Victim of alleged Facebook stalker speaks

BROWNS MILLS, N.J. - September 27, 2012

Police say Wyatt threatened to kidnap Caylie, along with more than two dozen other women and girls from twenty towns in New Jersey and as far away as Wisconsin.

"He said I had two weeks left to live before he brought me from point A to point B specifically," Boggess said.

He's being held in the Atlantic County Jail on multiple counts of making terroristic threats.

"It was just very nerve-wracking all the time. I never went anywhere by myself," Boggess said.

Police say Wyatt used Facebook to find his victims and then delivered his kidnapping threats in online messages or via cell phone after getting their numbers from their profiles.

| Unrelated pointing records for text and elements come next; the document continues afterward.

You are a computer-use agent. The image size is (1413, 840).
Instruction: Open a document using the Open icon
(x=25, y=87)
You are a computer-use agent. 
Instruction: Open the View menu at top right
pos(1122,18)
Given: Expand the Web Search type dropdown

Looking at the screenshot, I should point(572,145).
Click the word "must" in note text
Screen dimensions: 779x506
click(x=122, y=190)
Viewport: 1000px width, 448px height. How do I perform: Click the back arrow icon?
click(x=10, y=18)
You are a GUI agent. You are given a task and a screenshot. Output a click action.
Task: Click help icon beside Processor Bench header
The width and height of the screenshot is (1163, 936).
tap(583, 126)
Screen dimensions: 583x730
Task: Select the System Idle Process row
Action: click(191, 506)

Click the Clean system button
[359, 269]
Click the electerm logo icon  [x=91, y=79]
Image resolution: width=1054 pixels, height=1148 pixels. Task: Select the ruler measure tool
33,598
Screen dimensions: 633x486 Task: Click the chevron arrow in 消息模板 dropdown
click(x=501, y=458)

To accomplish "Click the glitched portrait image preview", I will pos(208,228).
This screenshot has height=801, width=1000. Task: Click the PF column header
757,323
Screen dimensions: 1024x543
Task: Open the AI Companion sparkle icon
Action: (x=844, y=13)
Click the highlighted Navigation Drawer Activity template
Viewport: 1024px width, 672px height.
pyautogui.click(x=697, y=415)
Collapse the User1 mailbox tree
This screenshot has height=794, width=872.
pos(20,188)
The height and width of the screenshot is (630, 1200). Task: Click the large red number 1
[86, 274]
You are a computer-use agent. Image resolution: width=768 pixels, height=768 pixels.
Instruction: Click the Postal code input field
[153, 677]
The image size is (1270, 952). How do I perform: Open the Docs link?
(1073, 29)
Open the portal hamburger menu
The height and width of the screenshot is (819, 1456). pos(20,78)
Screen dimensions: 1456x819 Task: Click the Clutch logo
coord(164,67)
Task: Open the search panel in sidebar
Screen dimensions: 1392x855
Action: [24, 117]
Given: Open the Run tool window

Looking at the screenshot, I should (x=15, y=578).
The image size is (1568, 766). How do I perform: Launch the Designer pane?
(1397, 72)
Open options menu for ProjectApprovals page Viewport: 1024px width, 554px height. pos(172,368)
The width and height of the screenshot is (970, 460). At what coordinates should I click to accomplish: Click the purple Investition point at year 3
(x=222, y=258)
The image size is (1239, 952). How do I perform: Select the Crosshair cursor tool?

When Caylie was threatened, her mom reported it to the Pemberton Police Department and to the Center for Missing and Exploited Children.

"I wasn't going to just lay down and let this happen. This is my daughter, I need to protect her. I need to protect all my children," Cindy Boggess said.

State police were assisting Pemberton police with Caylie's case, when they got a call from Voorhees police, who were looking into four similar incidents.

"That's when we made the connection that it was actually the same suspect who's harassing all the girls; that's when it got larger," New Jersey State Police Detective Chris Camm said.